Donde Climent ve complejo de inferioridad, el editor de Pre-Textos Manuel Borrás habla de cierta templanza de los valencianos. “Somos más liberales que los catalanes”, afirma sin dejar de aclarar que no quiere que parezca prurito nacionalista. Un nacionalismo que no entiende ni por formación, ni por biografía, ni por su propio árbol genealógico. “Soy una parte catalán, una parte valenciano, una parte vasco. Soy el mestizo genuino. Y me duele Cataluña”, se para como el púgil que ha recibido un golpe y toma aire para respirar, “porque me importa Cataluña”.
Ese amor se hace corpóreo en buena parte de la biblioteca que arropa su despacho. Lo otro, el dolor, se le cuela en el tono de voz cuando habla de separatismo. “Creo que es peor para todos. Lo que me parece tremendo es esta apelación a los sentimientos constante. Porque eso es muy peligroso. Aquí estamos a la expectativa porque parece que todo se tenga que dirimir como un partido de ping pong entre Madrid y Barcelona. Ya está bien”.

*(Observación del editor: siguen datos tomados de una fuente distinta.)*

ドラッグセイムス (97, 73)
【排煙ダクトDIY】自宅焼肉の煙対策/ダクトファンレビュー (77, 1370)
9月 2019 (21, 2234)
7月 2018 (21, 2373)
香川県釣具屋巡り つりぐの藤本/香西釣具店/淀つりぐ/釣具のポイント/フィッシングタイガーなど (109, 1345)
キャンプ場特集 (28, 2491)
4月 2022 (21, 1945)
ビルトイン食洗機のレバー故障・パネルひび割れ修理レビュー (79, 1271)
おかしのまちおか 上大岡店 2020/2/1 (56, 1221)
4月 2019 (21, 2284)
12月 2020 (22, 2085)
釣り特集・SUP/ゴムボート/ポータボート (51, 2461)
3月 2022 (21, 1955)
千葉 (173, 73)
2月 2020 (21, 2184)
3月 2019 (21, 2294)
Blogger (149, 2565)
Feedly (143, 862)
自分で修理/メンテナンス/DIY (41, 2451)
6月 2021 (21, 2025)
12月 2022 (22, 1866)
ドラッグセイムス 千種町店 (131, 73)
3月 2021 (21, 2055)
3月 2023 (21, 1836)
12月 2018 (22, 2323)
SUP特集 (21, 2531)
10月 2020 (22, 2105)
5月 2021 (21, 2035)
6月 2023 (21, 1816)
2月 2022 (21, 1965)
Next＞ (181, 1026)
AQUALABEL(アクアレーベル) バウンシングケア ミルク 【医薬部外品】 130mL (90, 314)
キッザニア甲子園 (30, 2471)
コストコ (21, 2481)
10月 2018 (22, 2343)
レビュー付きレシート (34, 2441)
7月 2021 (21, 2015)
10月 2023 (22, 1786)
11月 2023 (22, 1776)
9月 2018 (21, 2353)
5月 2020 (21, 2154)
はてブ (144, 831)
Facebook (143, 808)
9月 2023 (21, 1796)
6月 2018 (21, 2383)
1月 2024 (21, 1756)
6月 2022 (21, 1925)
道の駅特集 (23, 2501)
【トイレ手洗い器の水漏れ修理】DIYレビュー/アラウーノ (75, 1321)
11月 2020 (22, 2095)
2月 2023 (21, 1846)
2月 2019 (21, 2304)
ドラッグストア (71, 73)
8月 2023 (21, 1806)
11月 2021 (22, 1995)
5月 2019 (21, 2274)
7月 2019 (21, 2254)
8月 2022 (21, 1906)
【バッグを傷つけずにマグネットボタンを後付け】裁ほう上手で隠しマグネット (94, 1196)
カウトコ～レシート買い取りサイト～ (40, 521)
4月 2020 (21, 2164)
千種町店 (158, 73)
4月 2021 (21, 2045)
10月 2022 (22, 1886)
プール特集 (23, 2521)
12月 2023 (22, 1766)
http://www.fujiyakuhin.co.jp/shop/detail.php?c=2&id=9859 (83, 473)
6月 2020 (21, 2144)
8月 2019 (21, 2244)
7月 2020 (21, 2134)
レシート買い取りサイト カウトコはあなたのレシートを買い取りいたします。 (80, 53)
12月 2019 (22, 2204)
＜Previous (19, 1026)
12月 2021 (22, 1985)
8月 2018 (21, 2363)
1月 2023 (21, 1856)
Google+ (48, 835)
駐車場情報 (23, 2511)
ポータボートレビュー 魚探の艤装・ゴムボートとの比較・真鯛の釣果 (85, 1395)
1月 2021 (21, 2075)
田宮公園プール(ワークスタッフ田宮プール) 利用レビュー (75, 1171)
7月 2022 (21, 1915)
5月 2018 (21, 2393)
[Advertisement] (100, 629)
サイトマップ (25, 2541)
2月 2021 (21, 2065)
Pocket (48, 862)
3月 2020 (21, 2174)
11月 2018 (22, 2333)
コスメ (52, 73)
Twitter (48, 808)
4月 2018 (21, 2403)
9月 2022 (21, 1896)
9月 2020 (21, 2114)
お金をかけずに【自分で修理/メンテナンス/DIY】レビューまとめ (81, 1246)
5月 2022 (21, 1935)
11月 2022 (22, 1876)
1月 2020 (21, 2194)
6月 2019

Mientras, unos y otros miran al norte con cierta sensación de convidado de piedra. Y vuelven a leer a Joan Fuster, un pensador heterodoxo y poliédrico, como esta sociedad. Pero, puestos a elegir lectura, Manuel Borrás prefiere otra: “Lean ustedes la correspondencia entre Joan Maragall y Unamuno, para que vean lo que es convivir en equilibrio. Vivir unidos con lo que irremediablemente nos separa”. Aunque, como en todas las familias infelices, en eso está la dificultad.